■ **RECORD EXCERPTS**
********

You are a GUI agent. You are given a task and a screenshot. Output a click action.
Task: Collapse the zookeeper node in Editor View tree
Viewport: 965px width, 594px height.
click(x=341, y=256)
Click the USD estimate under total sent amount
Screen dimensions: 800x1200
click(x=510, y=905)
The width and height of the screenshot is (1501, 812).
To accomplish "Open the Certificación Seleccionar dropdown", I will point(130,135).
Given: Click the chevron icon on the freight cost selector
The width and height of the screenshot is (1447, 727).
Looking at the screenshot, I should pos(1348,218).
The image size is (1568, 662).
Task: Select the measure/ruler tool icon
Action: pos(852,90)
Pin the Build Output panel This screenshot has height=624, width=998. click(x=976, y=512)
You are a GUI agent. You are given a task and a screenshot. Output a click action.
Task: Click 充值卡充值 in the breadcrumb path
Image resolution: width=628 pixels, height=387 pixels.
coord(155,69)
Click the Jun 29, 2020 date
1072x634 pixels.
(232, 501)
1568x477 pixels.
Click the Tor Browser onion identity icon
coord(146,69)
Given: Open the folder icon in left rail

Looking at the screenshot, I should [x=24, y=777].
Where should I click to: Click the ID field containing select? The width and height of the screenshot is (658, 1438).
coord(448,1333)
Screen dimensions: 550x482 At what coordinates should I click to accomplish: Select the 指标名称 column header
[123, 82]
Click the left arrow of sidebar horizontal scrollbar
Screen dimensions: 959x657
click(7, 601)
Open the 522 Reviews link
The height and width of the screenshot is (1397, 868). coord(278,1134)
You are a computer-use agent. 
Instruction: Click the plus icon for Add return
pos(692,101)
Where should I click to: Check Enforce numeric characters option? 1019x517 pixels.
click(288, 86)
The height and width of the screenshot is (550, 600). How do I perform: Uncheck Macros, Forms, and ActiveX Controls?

********

■ **HOW TO COMPLETE THIS TASK**
Copy out, exactly and alone, the lines of the entries above between the ones holding "Given: Click the" and "Task: Click 充值卡充值 in the breadcrumb path", inclusive.

■ **ANSWER FOR THE TASK**
Given: Click the chevron icon on the freight cost selector
The width and height of the screenshot is (1447, 727).
Looking at the screenshot, I should pos(1348,218).
The image size is (1568, 662).
Task: Select the measure/ruler tool icon
Action: pos(852,90)
Pin the Build Output panel This screenshot has height=624, width=998. click(x=976, y=512)
You are a GUI agent. You are given a task and a screenshot. Output a click action.
Task: Click 充值卡充值 in the breadcrumb path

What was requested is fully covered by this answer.